Work to do:
a) Copy the George W. Gage biography word for word, between "Business career" and "Fire of 1871.", inclusive.
b) According to the George W. Gage biography, in which city did Gage begin his career as a machinist?
c) Pick up the George W. Gage biography after its final sentence and write the next part.

George W. Gage (March 9, 1812 – September 24, 1875) was an American baseball executive businessman, and politician who served as president of the Chicago White Stockings from 1872 to 1875. He ran unsuccessfully for mayor of Chicago in 1869 as the Republican nominee and served as a member of the South Parks Commission. After he died in 1875, the city named a park after him, making him the namesake of Gage Park and the Chicago community of the same name.

Early life
Gage was born in Pelham, New Hampshire on March 9, 1812. He received a common school education.

Business career
Gage started his career as a machinist in Lowell, Massachusetts. He began working in the hotel business in Methuen, Massachusetts, going to work in series of hotels in different parts of Massachusetts. He worked in the Merrimack House in Lowell, before moving on to Wild's Hotel in Boston. He then became the proprietor of the City Hotel in that city, being well regarded in that role.

Gage moved to Chicago in 1853. In 1853, the Gage brothers acquired the lease of the Tremont House. They brothers the Tremont House the most popular hotel in the city. Together the brothers became prominent Chicago businessmen after running the Tremont House hotel and investing heavily in real estate. After his success with the Tremont House, Gage began to also operate the equally-famous Sherman House Hotel, doing so until the Great Chicago Fire of 1871.

Dataset extract:
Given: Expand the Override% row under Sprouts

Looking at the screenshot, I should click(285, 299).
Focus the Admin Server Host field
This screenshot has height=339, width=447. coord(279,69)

Task answers:
a)
Business career
Gage started his career as a machinist in Lowell, Massachusetts. He began working in the hotel business in Methuen, Massachusetts, going to work in series of hotels in different parts of Massachusetts. He worked in the Merrimack House in Lowell, before moving on to Wild's Hotel in Boston. He then became the proprietor of the City Hotel in that city, being well regarded in that role.

Gage moved to Chicago in 1853. In 1853, the Gage brothers acquired the lease of the Tremont House. They brothers the Tremont House the most popular hotel in the city. Together the brothers became prominent Chicago businessmen after running the Tremont House hotel and investing heavily in real estate. After his success with the Tremont House, Gage began to also operate the equally-famous Sherman House Hotel, doing so until the Great Chicago Fire of 1871.

b) Lowell, Massachusetts

c)
Baseball
The Chicago White Stockings had been disbanded following the Great Chicago Fire. On June 6, 1872, Gage was elected president of the "Chicago Base Ball Association," the corporate name of the White Stockings. The group intended to bring professional baseball back to Chicago. The White Stockings team was revived in 1874, and Gage served as president until his death 1875.

Government and politics
An active Republican, he lost the 1869 Chicago mayoral election a race. Gage was later appointed a city park commissioner on the South Park Commission.

Death
Gage died on September 24, 1875 after a short period of illness. His death was seen as a suprise. After Gage died in office as a commissioner of the South Park Commission, Gage Park, on the city's southwest side, was named after him. After his death, Gage was succeeded as president of the Chicago Base Ball Association by team secretary William Hulbert. Gage was Survived by six children and his widow.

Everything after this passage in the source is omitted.